▶ _What is needed_:
How would you render this sentence from the biography of Catherine Walsh below in Spanish: "Walsh's portrayal of Breda earned her the 2002 The Irish Times/ESB Theatre Award for Best Actress."?
-- begin Text passage --
- Born: 1969 (age 56–57) Cork, Ireland
- Occupation: Actress

= Catherine Walsh (actress) =

Irish actress, stage actor and film actor

Catherine Walsh (born 1969) is an Irish actress.

==Early life and education==
Catherine Walsh was born in Friars Walk, Cork. She grew up with four siblings, including a young sister Eileen who is also an actor. Walsh attended the South Presentation Convent, an all-girls school, where she participated in the British farces organised by teacher and RTÉ sports commentator Ger Canning. In 1987, while working as an assistant stage manager at the Gate Theatre, she auditioned for the National Youth Theatre and later performed in Arthur Miller's The Crucible directed by Ben Barnes. Barnes, and another theatre luminary, encouraged her to study acting at the Trinity College Dublin. She trained at the college's Samuel Beckett Centre.

== Career ==
Walsh predominantly works as a theatre actress. During the 1990s, she performed in the Werewolves (Druid Theatre Company), Phaedra (Gate Theatre), Buddleia (Passion Machine), From Both Hips (Fishamble Theatre Company), and Licking the Marmalade Spoon (Baois Theatre Company).

Walsh first gained popularity for her performance in Eugene O'Brien's 2001 play Eden, which premiered at the Abbey Theatre's Peacock stage in Dublin and later transferred to London's West End. Walsh's portrayal of Breda earned her the 2002 The Irish Times/ESB Theatre Award for Best Actress. In 2001, she also performed in Jim Nolan's Blackwater Angel at the Abbey Theatre.

Walsh appeared in a 2003 Druid Theatre Company production of John B. Keane's Sharon's Grave, which was directed by Garry Hynes and choreographed by David Bolger. Sharon's Grave, alongside Sive (2002) and Year of the Hiker (2006), was part of a "self-constructed trilogy" of Hynes-directed Keane's plays. Walsh portrayed Freda in Year of the Hiker. In 2004, she performed in Brian Friel's Dancing at Lughanasa, directed by Joe Dowling, at the Gate Theatre. In 2005, Hynes conceptualized DruidSynge, the first ever staging of John Millington Synge's six-play theatrical canon featuring The Playboy of the Western World, In the Shadow of the Glen, The Tinker's Wedding, The Well of The Saints, Riders To The Sea and Deirdre of The Sorrows. Walsh portrayed Pageen Mike in The Playboy of the Western World which premiered at the Galway International Arts Festival, and was later performed at the Town Hall Theatre (Galway), Olympia Theatre, Dublin and Edinburgh International Festival.
-- end Text passage --
-- begin Source material --
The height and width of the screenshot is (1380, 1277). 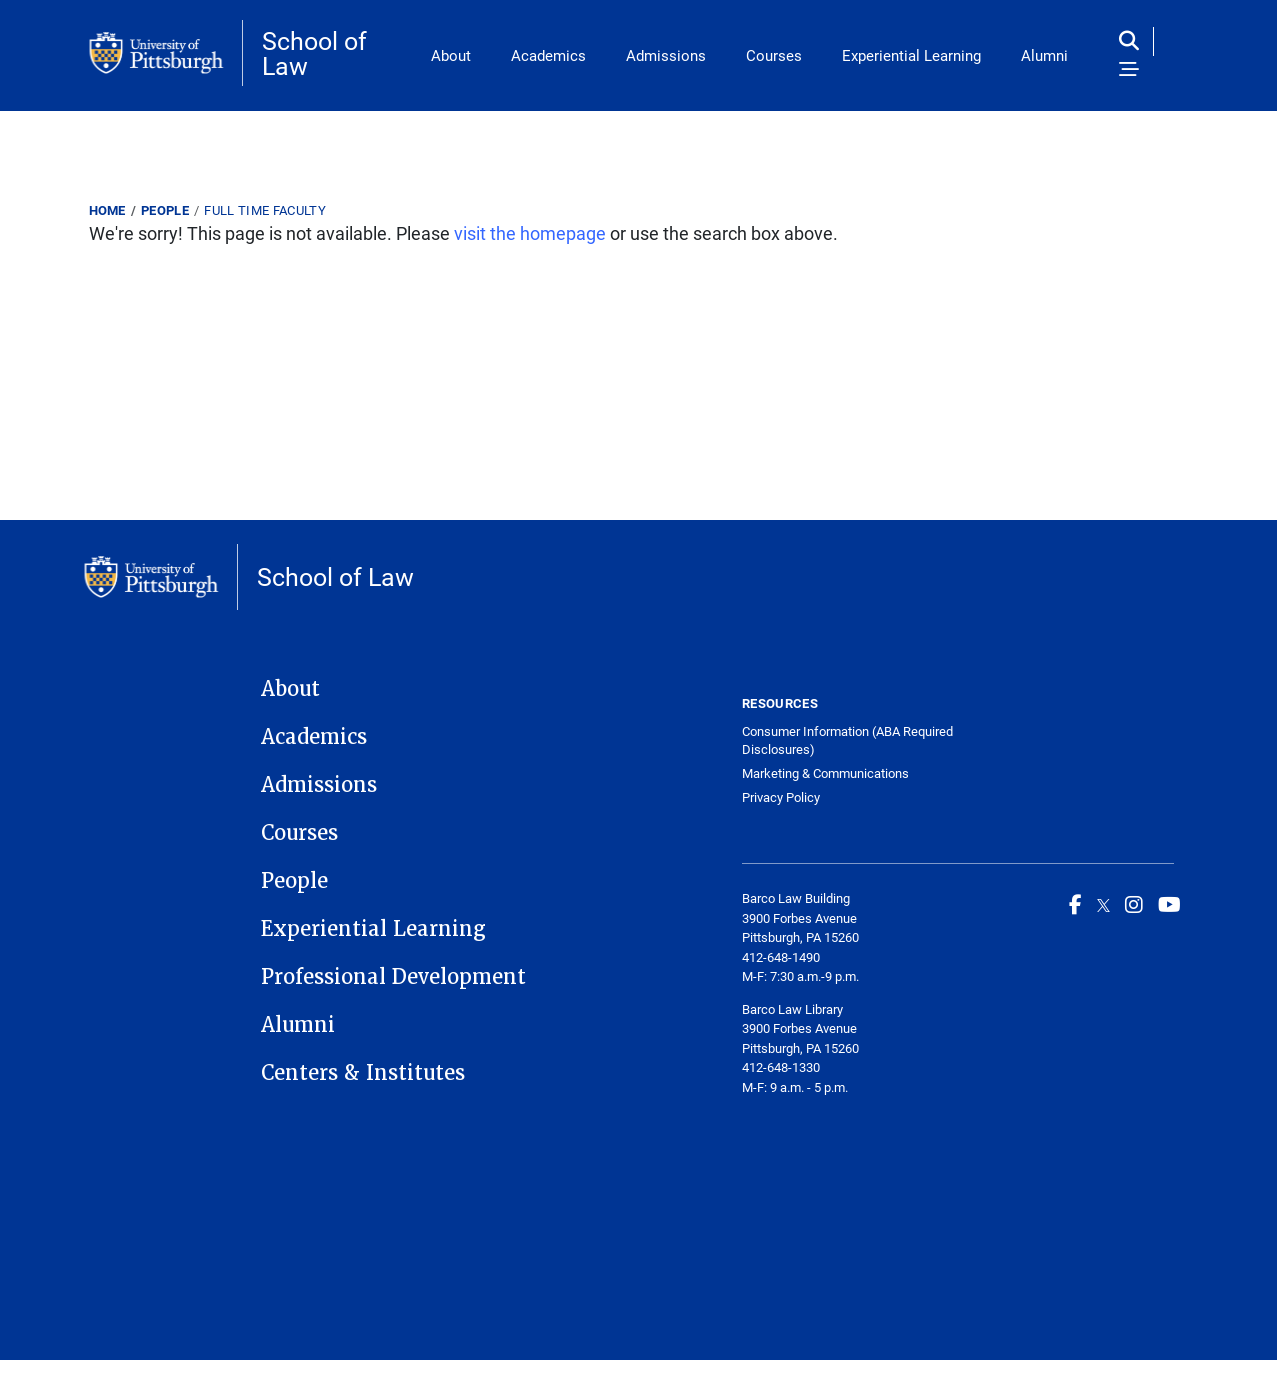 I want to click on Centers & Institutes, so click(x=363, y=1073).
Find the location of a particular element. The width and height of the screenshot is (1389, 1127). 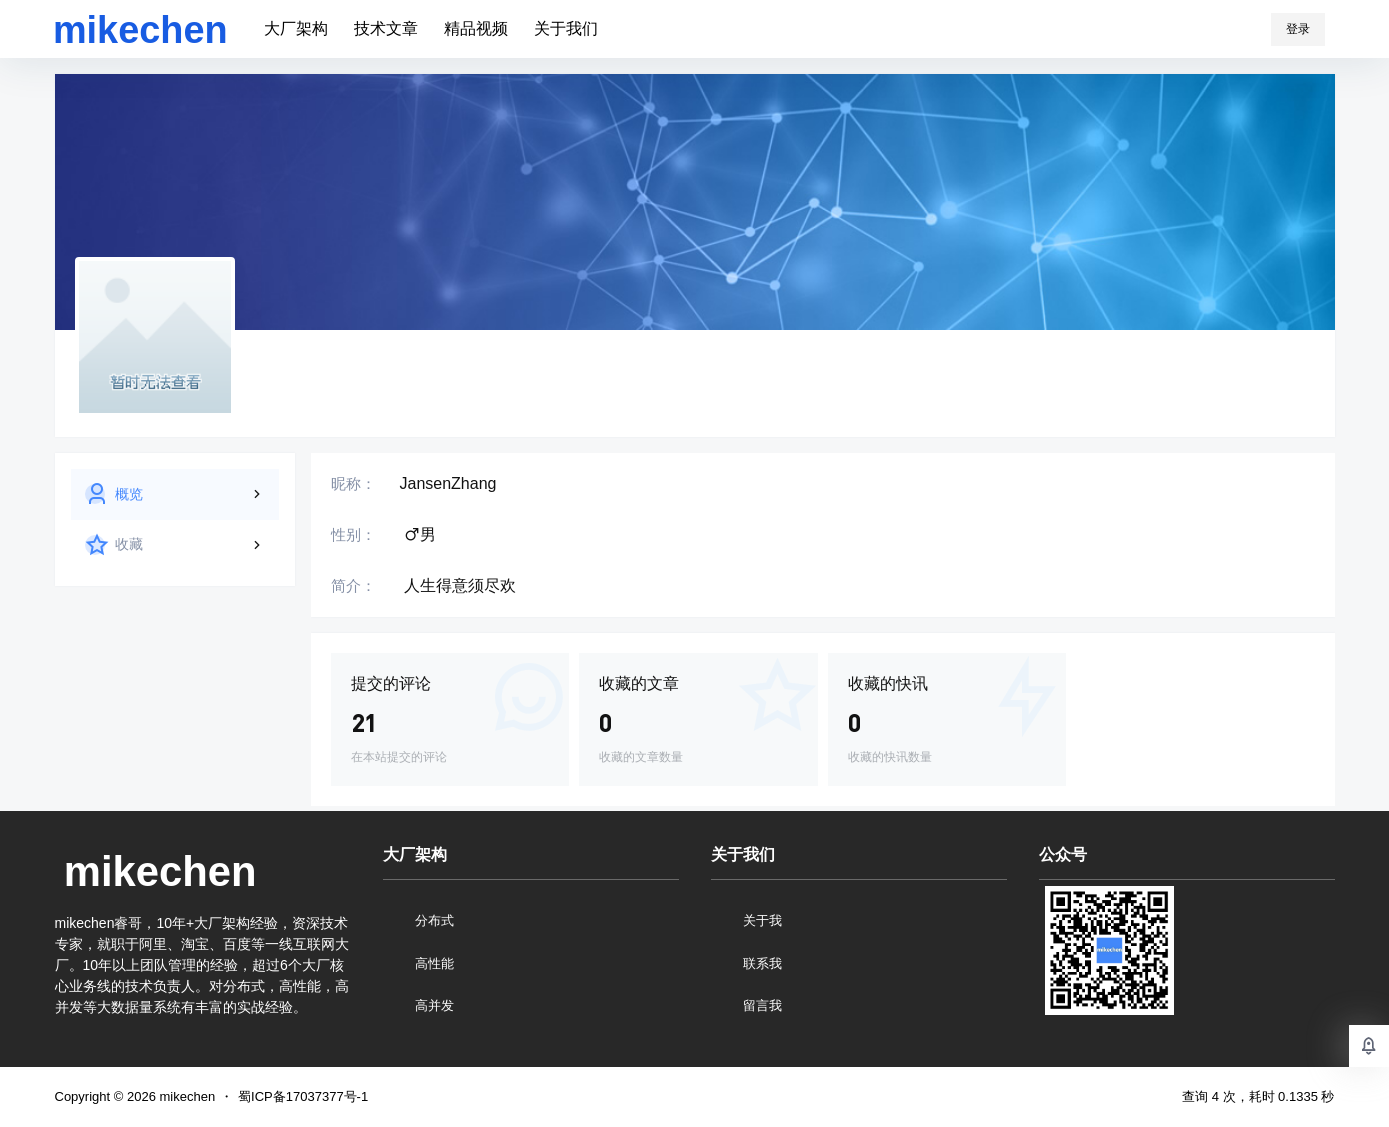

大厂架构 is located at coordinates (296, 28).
-- end Source material --
▶ _Result_:
La interpretación de Breda por parte de Walsh le valió el premio The Irish Times/ESB Theatre Award a la mejor actriz de 2002.